Saved entries
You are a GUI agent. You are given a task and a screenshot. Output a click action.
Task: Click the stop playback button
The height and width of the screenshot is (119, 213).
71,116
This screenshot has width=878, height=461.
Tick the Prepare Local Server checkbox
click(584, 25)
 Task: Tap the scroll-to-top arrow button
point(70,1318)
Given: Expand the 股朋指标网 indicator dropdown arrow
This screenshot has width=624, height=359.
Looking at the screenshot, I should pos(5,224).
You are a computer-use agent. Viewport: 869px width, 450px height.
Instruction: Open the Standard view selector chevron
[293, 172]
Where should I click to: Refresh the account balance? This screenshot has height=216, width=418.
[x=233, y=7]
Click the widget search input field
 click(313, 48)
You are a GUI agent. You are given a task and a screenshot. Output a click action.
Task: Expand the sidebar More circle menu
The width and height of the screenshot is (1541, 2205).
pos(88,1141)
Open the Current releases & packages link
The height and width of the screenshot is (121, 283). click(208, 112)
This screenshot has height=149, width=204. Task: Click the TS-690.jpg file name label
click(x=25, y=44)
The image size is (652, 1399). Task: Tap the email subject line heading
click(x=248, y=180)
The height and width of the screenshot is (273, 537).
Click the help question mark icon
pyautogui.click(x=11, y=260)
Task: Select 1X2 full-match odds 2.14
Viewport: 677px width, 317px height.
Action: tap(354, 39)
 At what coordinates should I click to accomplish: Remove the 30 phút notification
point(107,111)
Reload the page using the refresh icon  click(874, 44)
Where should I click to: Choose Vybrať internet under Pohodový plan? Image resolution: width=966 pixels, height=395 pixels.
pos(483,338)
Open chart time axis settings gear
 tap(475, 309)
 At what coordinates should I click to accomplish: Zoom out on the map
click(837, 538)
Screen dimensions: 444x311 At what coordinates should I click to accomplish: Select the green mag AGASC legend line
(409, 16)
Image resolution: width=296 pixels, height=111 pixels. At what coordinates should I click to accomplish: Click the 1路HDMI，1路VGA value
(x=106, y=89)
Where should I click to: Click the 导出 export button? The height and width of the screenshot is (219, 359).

■ TASK TO CARRY OUT ■
Each record above must be transcribed exactly, and none may be skipped.

■ RESULT OF THE EXERCISE ■
You are a GUI agent. You are given a task and a screenshot. Output a click action.
Task: Click the stop playback button
The height and width of the screenshot is (119, 213).
71,116
This screenshot has width=878, height=461.
Tick the Prepare Local Server checkbox
click(584, 25)
 Task: Tap the scroll-to-top arrow button
point(70,1318)
Given: Expand the 股朋指标网 indicator dropdown arrow
This screenshot has width=624, height=359.
Looking at the screenshot, I should pos(5,224).
You are a computer-use agent. Viewport: 869px width, 450px height.
Instruction: Open the Standard view selector chevron
[293, 172]
Where should I click to: Refresh the account balance? This screenshot has height=216, width=418.
[x=233, y=7]
Click the widget search input field
 click(313, 48)
You are a GUI agent. You are given a task and a screenshot. Output a click action.
Task: Expand the sidebar More circle menu
The width and height of the screenshot is (1541, 2205).
pos(88,1141)
Open the Current releases & packages link
The height and width of the screenshot is (121, 283). click(208, 112)
This screenshot has height=149, width=204. Task: Click the TS-690.jpg file name label
click(x=25, y=44)
The image size is (652, 1399). Task: Tap the email subject line heading
click(x=248, y=180)
The height and width of the screenshot is (273, 537).
Click the help question mark icon
pyautogui.click(x=11, y=260)
Task: Select 1X2 full-match odds 2.14
Viewport: 677px width, 317px height.
Action: tap(354, 39)
 At what coordinates should I click to accomplish: Remove the 30 phút notification
point(107,111)
Reload the page using the refresh icon  click(874, 44)
Where should I click to: Choose Vybrať internet under Pohodový plan? Image resolution: width=966 pixels, height=395 pixels.
pos(483,338)
Open chart time axis settings gear
 tap(475, 309)
 At what coordinates should I click to accomplish: Zoom out on the map
click(837, 538)
Screen dimensions: 444x311 At what coordinates should I click to accomplish: Select the green mag AGASC legend line
(409, 16)
Image resolution: width=296 pixels, height=111 pixels. At what coordinates should I click to accomplish: Click the 1路HDMI，1路VGA value
(x=106, y=89)
Where should I click to: Click the 导出 export button? The height and width of the screenshot is (219, 359).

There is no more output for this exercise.